PROBLEM ▸
Go through the entries below and count the lines where the word "click" appears; give only the count.

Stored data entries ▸

◇ ◇ ◇ ◇ ◇ ◇ ◇

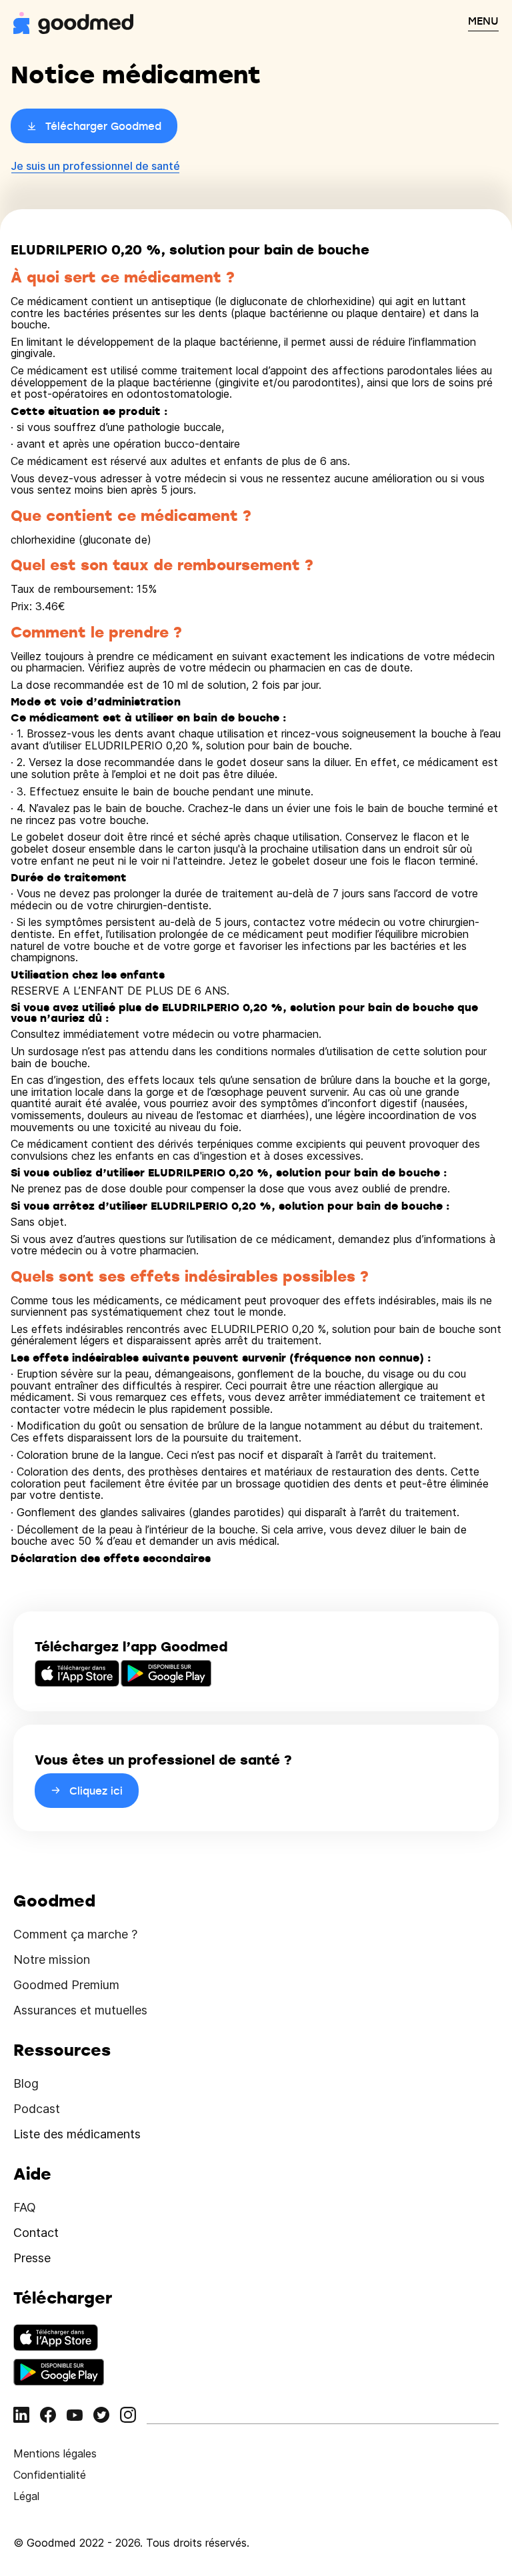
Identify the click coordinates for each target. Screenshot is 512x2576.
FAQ (24, 2207)
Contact (36, 2233)
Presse (32, 2258)
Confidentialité (49, 2474)
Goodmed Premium (66, 1985)
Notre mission (51, 1959)
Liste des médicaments (77, 2134)
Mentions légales (55, 2453)
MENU (483, 20)
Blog (26, 2083)
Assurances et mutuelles (80, 2010)
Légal (26, 2496)
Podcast (36, 2109)
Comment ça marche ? (75, 1934)
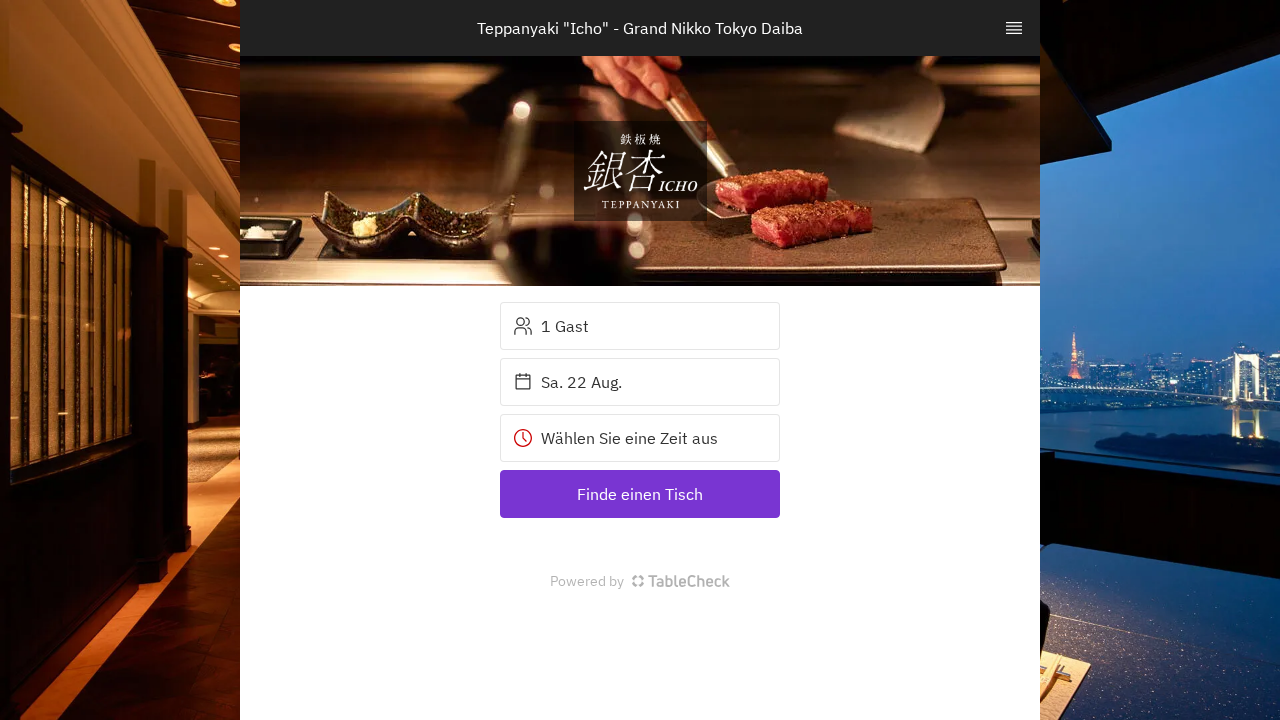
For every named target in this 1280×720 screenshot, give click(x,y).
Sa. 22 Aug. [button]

◇ ◇ ◇ ◇ ◇ ◇ ◇

EXERCISE RESULT ▸
2